Directions for this task:
Within the entries below, find every line that has the string "green", then copy it.

──────── Study material ────────

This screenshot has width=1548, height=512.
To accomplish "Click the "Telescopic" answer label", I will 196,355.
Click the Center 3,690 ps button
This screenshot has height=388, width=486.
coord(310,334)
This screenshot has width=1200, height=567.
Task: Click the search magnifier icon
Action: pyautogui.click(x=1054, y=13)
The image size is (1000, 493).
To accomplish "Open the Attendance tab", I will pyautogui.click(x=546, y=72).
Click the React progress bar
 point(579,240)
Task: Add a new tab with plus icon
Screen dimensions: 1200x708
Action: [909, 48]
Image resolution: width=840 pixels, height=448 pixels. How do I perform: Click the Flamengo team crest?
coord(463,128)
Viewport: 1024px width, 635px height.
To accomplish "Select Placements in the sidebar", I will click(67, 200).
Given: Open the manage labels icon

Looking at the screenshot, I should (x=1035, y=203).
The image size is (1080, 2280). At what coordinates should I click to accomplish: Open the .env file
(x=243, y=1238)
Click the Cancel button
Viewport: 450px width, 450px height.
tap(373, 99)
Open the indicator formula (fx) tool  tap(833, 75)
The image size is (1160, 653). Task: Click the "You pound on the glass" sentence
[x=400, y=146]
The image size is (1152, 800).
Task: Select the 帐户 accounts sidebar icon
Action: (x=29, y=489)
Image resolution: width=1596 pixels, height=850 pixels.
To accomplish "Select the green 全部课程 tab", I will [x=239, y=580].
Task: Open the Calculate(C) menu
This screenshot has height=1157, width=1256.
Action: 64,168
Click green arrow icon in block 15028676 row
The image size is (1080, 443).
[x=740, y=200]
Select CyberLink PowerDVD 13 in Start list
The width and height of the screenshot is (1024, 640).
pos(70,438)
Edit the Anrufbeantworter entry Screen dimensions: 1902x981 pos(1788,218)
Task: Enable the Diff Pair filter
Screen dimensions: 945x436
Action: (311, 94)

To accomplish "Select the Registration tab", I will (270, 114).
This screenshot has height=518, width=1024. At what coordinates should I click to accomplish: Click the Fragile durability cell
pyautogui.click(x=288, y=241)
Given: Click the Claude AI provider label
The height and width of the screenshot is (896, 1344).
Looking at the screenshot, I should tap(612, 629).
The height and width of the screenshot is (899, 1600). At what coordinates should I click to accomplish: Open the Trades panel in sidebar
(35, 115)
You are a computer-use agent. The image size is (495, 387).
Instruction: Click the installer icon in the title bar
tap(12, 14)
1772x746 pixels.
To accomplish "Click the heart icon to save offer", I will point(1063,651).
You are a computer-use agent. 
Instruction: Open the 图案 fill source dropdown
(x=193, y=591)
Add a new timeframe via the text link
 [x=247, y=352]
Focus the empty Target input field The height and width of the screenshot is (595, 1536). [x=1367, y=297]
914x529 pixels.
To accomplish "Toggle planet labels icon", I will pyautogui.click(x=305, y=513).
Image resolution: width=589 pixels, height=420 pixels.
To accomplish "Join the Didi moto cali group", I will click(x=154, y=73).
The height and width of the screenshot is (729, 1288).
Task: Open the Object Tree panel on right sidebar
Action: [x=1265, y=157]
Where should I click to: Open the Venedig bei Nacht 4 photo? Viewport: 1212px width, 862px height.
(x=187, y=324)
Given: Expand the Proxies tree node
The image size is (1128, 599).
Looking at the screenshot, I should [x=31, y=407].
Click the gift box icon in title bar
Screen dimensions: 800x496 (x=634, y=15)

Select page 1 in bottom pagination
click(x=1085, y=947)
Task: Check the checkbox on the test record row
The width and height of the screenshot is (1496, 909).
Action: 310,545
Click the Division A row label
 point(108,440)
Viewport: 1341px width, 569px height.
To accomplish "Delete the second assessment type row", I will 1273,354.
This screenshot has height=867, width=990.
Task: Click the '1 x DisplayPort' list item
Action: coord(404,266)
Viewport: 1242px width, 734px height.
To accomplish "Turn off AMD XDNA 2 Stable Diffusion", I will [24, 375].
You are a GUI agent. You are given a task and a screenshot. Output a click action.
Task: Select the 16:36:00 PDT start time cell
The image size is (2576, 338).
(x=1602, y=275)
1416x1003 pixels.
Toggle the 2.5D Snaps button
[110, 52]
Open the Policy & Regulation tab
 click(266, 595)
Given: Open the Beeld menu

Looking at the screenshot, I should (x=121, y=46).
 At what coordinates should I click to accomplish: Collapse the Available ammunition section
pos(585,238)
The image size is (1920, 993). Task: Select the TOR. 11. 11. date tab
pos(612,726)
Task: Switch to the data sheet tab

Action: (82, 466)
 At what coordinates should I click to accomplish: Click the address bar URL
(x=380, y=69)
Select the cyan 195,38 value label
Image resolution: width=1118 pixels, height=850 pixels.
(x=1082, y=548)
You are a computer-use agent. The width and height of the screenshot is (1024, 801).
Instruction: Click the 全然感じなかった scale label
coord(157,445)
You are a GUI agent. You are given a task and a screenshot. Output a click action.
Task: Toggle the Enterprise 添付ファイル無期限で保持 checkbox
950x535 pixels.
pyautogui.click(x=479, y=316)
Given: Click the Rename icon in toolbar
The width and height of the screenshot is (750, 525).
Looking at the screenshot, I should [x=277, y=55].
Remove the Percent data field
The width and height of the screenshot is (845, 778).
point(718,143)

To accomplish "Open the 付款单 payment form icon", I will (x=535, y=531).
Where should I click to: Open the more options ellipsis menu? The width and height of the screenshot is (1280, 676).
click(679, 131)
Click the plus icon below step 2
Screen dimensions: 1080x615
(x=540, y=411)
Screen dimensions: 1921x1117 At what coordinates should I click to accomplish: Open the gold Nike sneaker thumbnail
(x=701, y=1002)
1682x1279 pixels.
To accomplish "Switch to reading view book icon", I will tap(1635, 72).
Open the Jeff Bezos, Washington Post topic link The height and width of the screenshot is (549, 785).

────────

The answer:
To accomplish "Select the green 全部课程 tab", I will [x=239, y=580].
Click green arrow icon in block 15028676 row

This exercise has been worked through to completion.